There is definitely an act of silence as much as an act of language, speech acts according to John R. Searle (Searle, 1999). As Lacan pointed out: do we have to deliver the word, the hidden word (Lacan, 1991, p. 204)? For the student whose mother had died of Aids, the word should not be delivered. As the educator is not an analyst, he has to face this same question of silence. What should be the right attitude of communication with an adolescent isolated in his suffering, what to do in front of the silence that follows the confession of a rape or of a child abuse, what would be the right choice when a teen-ager has been doing a new crime while his educator thinks “this one, at least, is ok, has lost his crime outlook”? How do we proceed with an adolescent who has, for the first gained some confidence in the adult’s world? Being here assuming the maximum of humanity, pointing out the rules, the law and, whatever happened, going on with this process of education. These youth have been hurt by life, they have, hidden somewhere, a very negative image of themselves, a very low self-esteem. Society has rejected them as the black sheep, and that is the identity they assume. They have society’s judgment.

There is a very sensitive moment with such youth: this time of silence and happiness and confidence. For many it is the first time they have trusted an adult and it’s often an uneasy moment for them. I noticed when a very special moment or understanding has occured, when they cried and confessed to you, that their goal is to resist and to destroy the confidence that we had just achieved. The reason for that is obvious: they have always been rejected, so feeling accepted is difficult for them. They seem to say: “I’m going to leave, to break up everything and close myself so as to avoid being excluded again”. They want to destroy a relationship that could be too dangerous for them, they want to return to their former identity and behavior. They have spent their time being alienated and expelled from school systems, and they want to replicate that behavior again. So, I would remind them of the laws and rules. Many of them would ask me: “I’m fired again?” My answer would be clear: “It’s what you asked for, it’s what you wanted, and you can dream about it: but tomorrow at 8 a.m. we are going back to work!” And their look, their expression would soften: they were not being excluded again! We were building the base of our communication based on “being there”, firmly, strictly but as gently as we could! The first ‘taming’ is definitely non-verbal.

It is this kind of communication that often created the relationship. We tamed each other this way many times…

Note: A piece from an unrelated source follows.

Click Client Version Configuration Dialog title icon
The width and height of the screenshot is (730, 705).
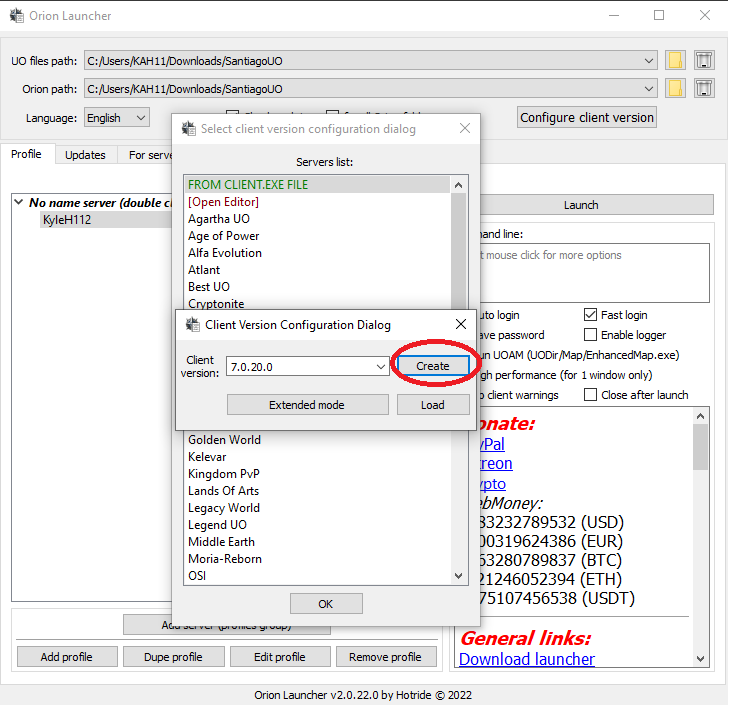pos(193,325)
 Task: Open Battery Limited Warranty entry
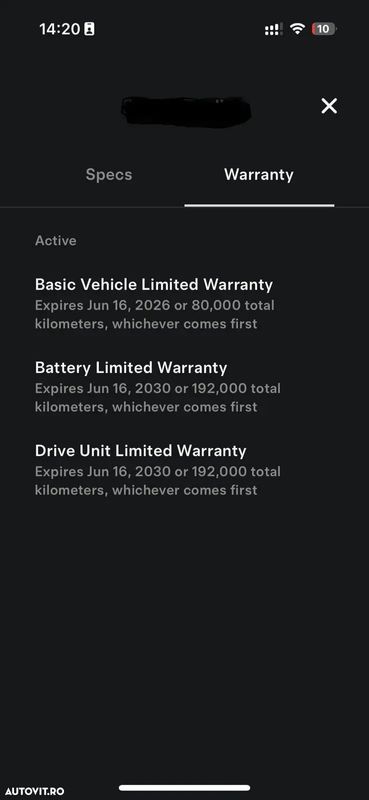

6. Dialogism as a solution to the principle of Double Bind.

The dialogism of Francis Jacques allowed us to resolve the principle of Double Bind (Watzlawick, 1967). The school of Palo Alto has developed with Gregory Bateson and Paul Watzalwick a well known theory concerning double binds.

Our experimental center was particularly vulnerable to double binds. We faced double bind from the Institution, from our students and from their parents.

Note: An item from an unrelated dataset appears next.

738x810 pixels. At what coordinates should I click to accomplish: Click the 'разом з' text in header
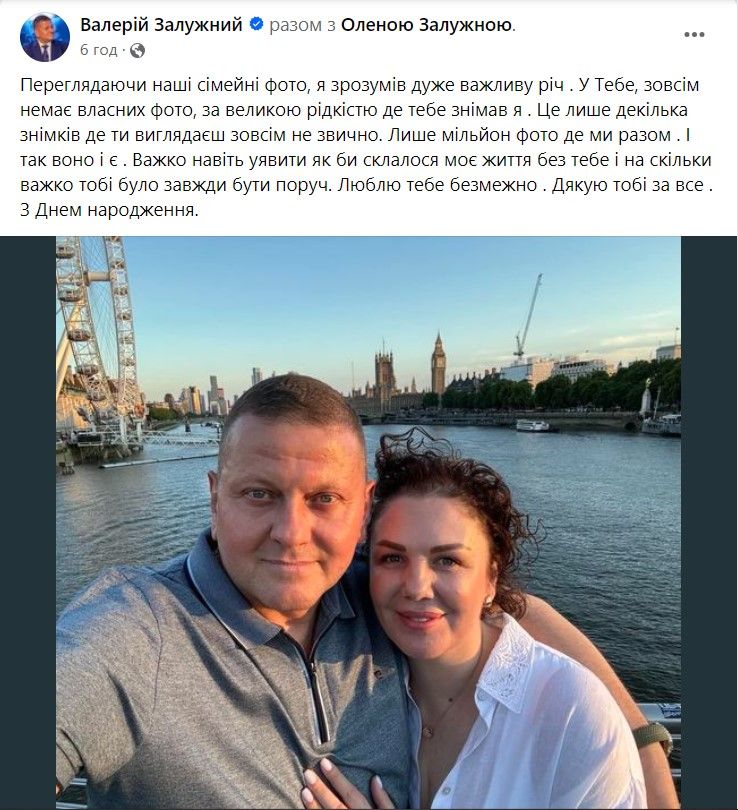(302, 26)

A mother of twins was really eager for her daughters to enter our center. She was crying, she was totally exhausted by the violence of her daughters. But what we did during the week was systematically destroyed when her daughters returned to her home. The mother was attacking our efforts, our educators while at the same we were her last option. As a matter of fact, this mother was stuck in a double bind. If we succeeded it meant, for her, that she had been a ‘bad mother’, a bad educator but at the same time she saw the success of our work with her daughters. She was stuck in a double bind. In fact, that was the reason the team decided that the center would belong to the students and that parents (who themselves needed real support), should have their own place to speak about their personal despair. As a consequence, we introduced two different types of dialogism, one with the twins, the other between a psychologist and the mother. The two logos were produced at different location so we reduced any possible negative interaction between the two ‘therapies’.

We were aware that our students were stuck in a double bind. They had gained identity by being the bad one, the rejected one; to be successful, to learn to write and read in three months when they had been illiterate for years meant forfeiting a position in a society they had fiercely achieved.

Another double bind was common with our students. They had learned to survive in their world of exclusion. To be accepted meant that they would be soon be expelled again, ‘fired’ from their new ‘school’. So, the more they progressed, the better the communication was, the more careful the team had to be with them. They wanted to destroy their ‘toy’ before being themselves rejected, so they could have the illusion that they kept the control of their destiny. Different levels of dialogism from non-verbal to verbal dialogism allowed the team to find a way to avoid this upcoming double bind.

The last double bind we faced was institutional. For the standard education system, our success suggested that their pedagogy was not good enough, yet at the same time they had no other choice than to present those students who were —and only one of them was necessary for that— setting to fire a full secondary school. We resolved this double bind by having a close follow-up of the teenagers reintegrating the school system. We made contacts with ther classroom teacher, we kept contact with the headmaster, building up with them an educational system in which they were fully integrated.  

7. The degrees of dialogism and their application in the experimental system.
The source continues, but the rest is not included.